Record extracts section start
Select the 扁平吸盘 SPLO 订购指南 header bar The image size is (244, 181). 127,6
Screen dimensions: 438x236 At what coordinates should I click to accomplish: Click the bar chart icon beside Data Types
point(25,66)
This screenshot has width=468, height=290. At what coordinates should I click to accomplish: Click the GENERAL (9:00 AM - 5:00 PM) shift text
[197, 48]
Record extracts section end
Record extracts section start
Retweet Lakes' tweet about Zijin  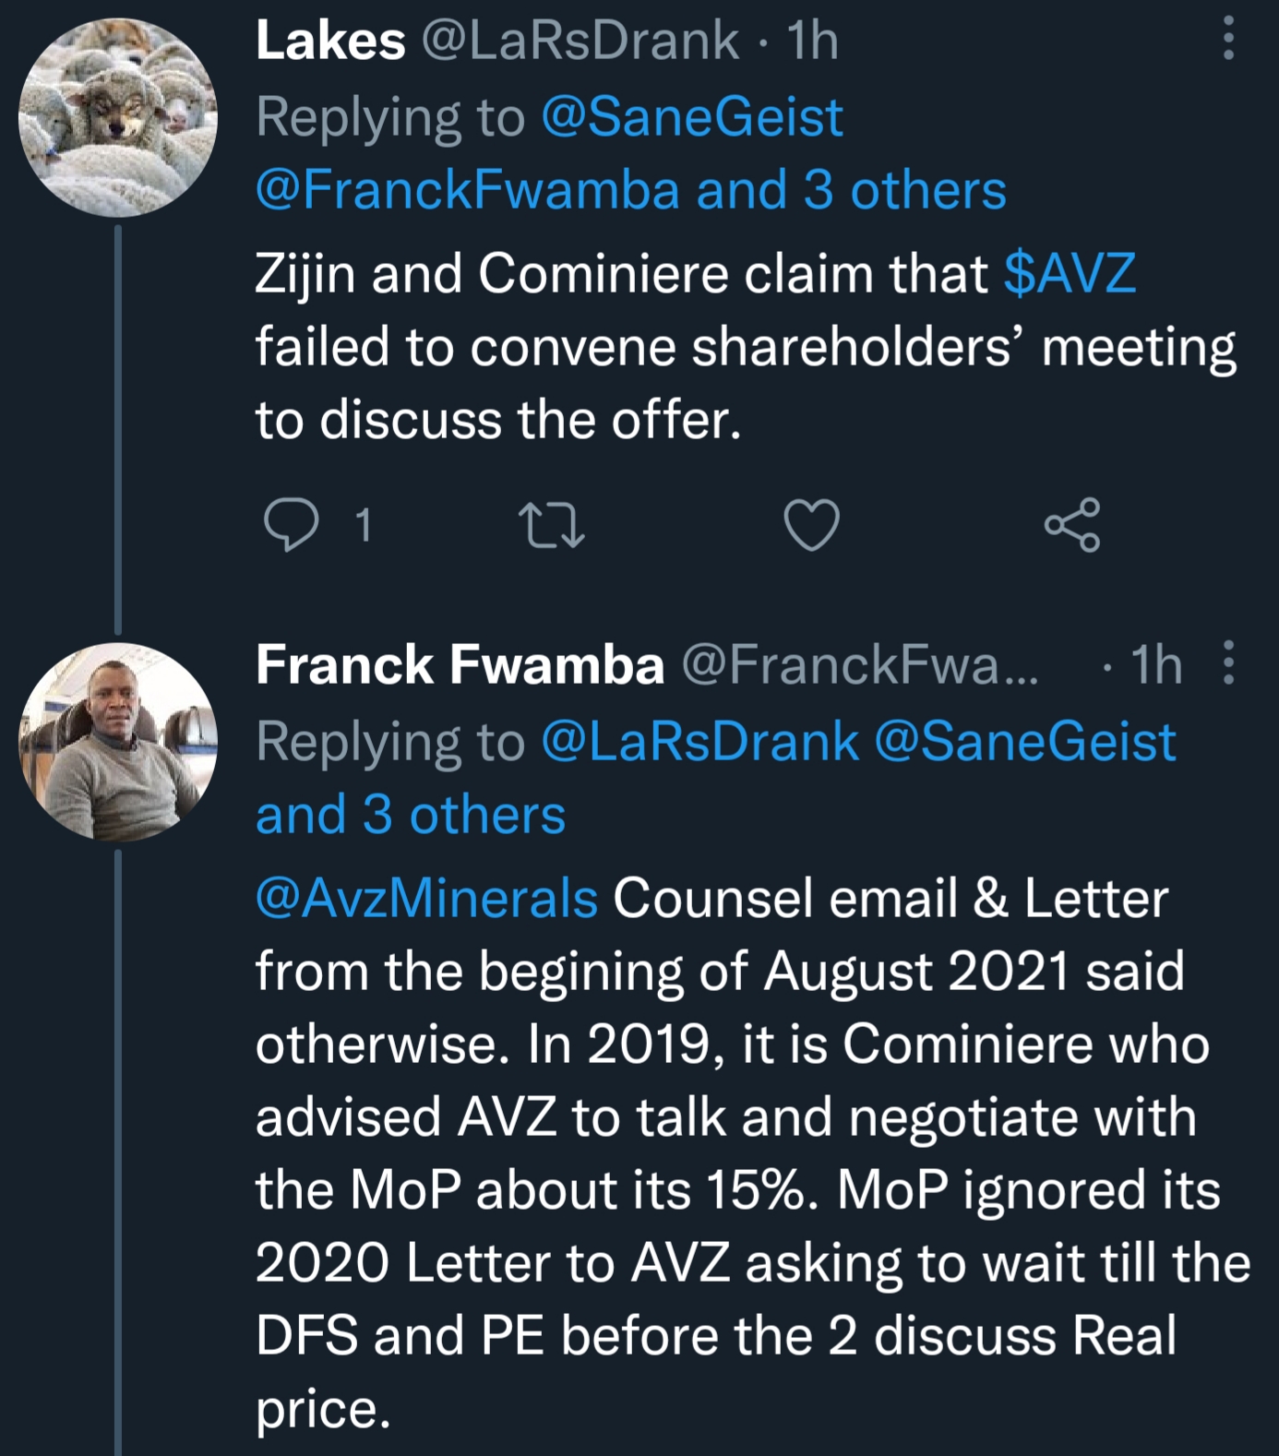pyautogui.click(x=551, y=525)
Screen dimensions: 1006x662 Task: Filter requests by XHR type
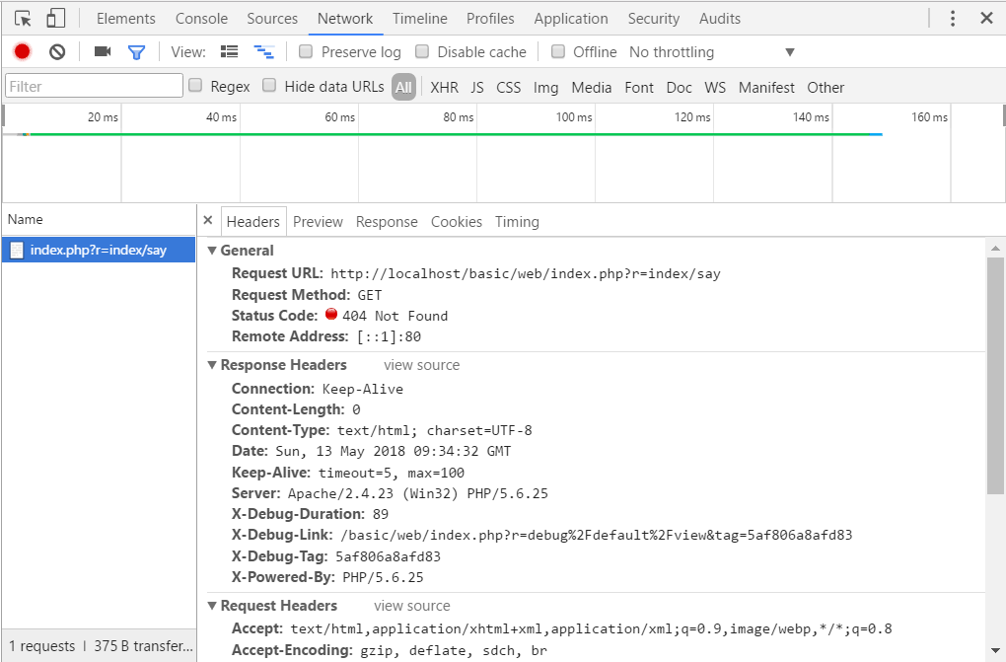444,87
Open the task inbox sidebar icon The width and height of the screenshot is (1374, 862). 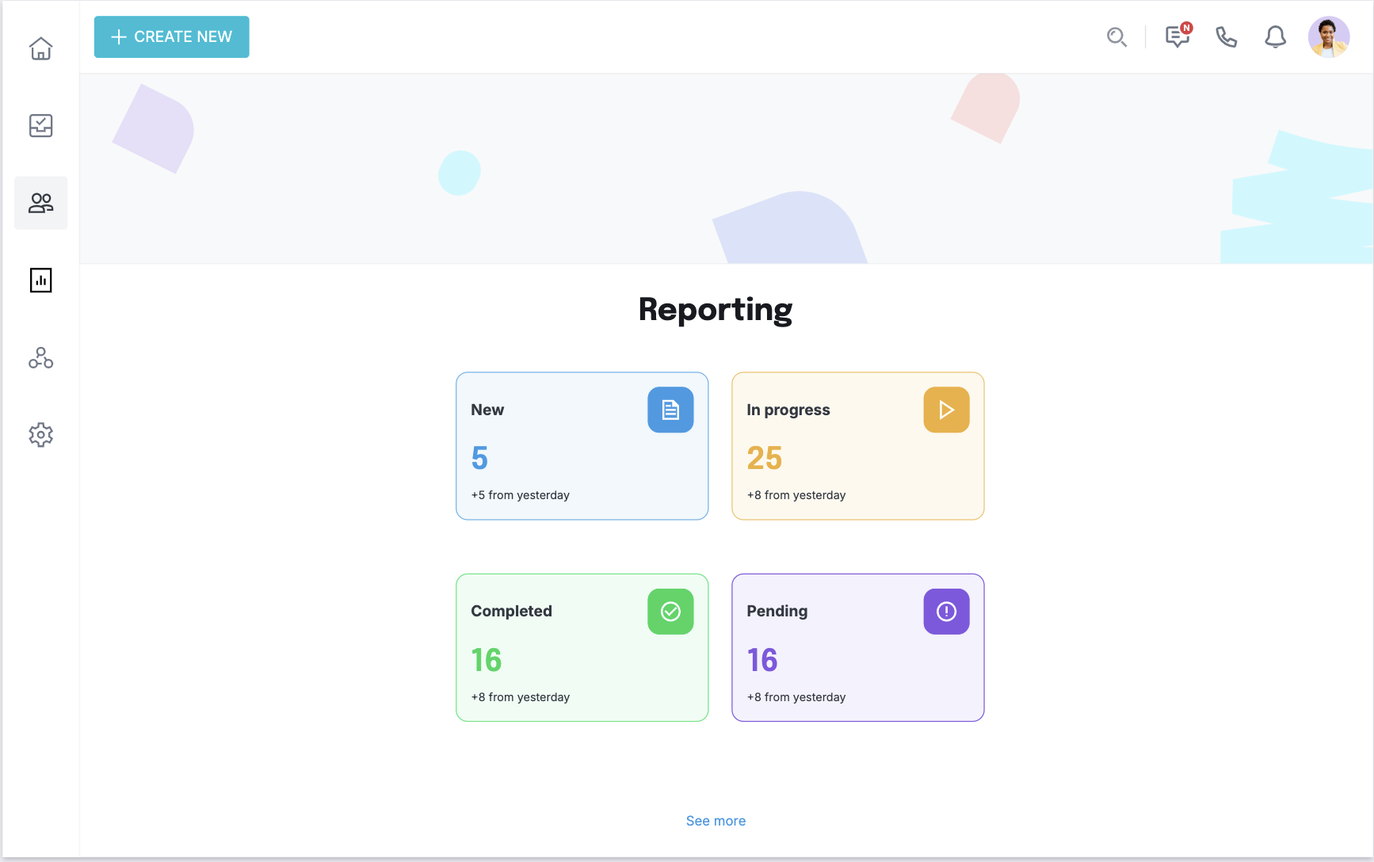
Record extracts section end
**Aim of the task**:
Within the listing above, copy exactly the lines that start at the one with "Screen dimensions: 1006x662" and continue through the one with "Open the task". Omit pictures.

**Answer to the exercise**:
Screen dimensions: 1006x662 Task: Filter requests by XHR type
444,87
Open the task inbox sidebar icon The width and height of the screenshot is (1374, 862). 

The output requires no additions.